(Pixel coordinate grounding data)

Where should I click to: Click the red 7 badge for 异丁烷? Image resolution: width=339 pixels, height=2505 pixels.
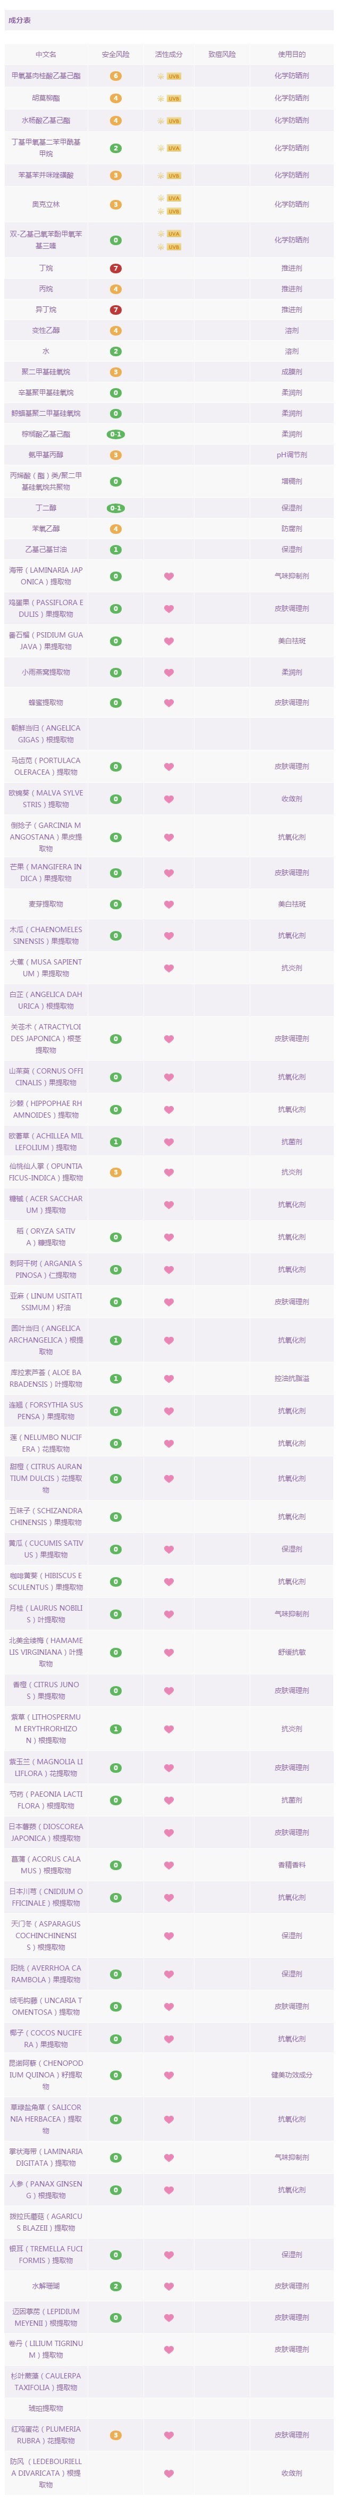[x=116, y=309]
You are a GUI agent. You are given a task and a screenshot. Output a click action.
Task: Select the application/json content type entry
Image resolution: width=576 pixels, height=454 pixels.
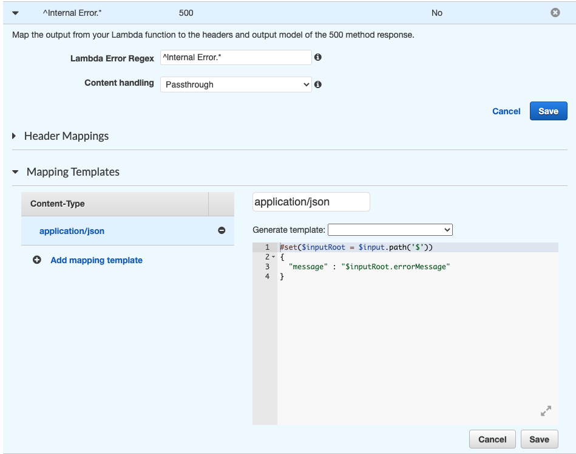tap(72, 232)
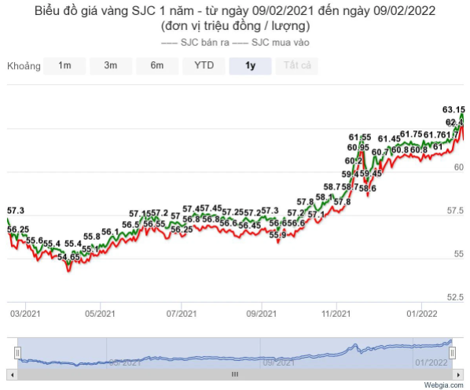Toggle the SJC mua vào legend series
Image resolution: width=470 pixels, height=390 pixels.
tap(271, 42)
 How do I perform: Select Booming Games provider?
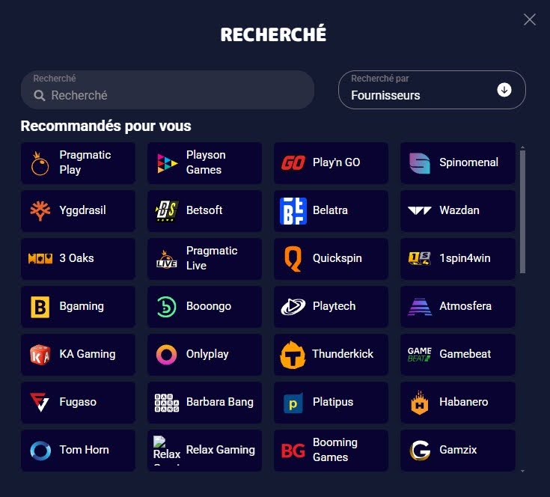[331, 451]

PROMPT:
Please return the lines above exactly, with the pictures omitted.

RESULT OF THIS TASK:
Where should I click to: Click the red 7 badge for 异丁烷? Image resolution: width=339 pixels, height=2505 pixels.
[x=116, y=309]
You are a GUI agent. You are given a task and a screenshot. Output a click action.
Task: Select the application/json content type entry
Image resolution: width=576 pixels, height=454 pixels.
tap(72, 232)
Toggle the SJC mua vào legend series
Image resolution: width=470 pixels, height=390 pixels.
tap(271, 42)
 How do I perform: Select Booming Games provider?
[331, 451]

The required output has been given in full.